We end in Simon’s Town.

Sitting in in the bougie Ohana Café in Kalk Bay waiting for coffee and cake, I watch a man walk alongside the train track. Where is he going? What life has he lived to bring him to this exact moment – the possibilities are infinite yet there is only one truth. A second at a time, he vanishes into the distance. Just as a train passes, setting up the perfect metaphor. Our journey is almost over.

“Why don’t we live here, mom?”

We tell our five children that real life South Africa is not the dream we’ve been living. We tell them that they will have more opportunities in England, we tell them that the government is less corrupt, there’s a million times less crime and that the infrastructure still works, and that not every dog in sight wants to eat you.
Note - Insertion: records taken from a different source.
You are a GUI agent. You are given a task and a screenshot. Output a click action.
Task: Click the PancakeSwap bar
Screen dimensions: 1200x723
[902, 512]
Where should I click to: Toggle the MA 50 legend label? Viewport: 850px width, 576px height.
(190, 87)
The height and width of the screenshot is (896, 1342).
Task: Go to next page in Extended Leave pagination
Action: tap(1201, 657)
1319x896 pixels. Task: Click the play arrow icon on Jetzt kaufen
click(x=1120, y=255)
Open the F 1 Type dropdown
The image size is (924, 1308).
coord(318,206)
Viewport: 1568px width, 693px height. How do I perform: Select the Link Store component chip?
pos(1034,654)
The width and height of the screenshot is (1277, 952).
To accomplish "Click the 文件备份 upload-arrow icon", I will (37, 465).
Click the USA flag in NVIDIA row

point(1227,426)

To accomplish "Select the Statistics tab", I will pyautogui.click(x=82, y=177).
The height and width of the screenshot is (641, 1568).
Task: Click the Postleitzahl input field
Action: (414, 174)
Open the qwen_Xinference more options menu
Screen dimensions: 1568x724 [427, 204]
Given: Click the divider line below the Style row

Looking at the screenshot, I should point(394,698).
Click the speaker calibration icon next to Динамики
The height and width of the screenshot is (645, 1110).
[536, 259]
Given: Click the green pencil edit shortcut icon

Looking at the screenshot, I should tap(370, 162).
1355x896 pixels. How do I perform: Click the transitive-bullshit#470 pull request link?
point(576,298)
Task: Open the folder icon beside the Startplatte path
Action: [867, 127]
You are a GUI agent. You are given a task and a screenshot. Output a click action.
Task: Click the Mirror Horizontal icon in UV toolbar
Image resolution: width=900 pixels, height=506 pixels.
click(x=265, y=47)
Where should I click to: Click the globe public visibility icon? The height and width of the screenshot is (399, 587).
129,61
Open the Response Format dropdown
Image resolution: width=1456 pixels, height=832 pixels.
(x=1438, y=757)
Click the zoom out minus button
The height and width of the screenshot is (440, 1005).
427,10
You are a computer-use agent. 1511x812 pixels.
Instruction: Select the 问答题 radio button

We come up with all sorts of logical, practical reasons why we don’t live at home. And they are all valid but ultimately, Africa is not a head thing. It’s a heart thing.

It’s an unquantifiable love… for thunderstorms, orange suns, Acacia thorns, shongololos, the ocean crashing on rocks, petrol attendants, bakkies, cream soda, biltong, rugby, warthogs, conversation and, and, and.

Maybe one day, heart will get to decide.

But for now, we savour every moment.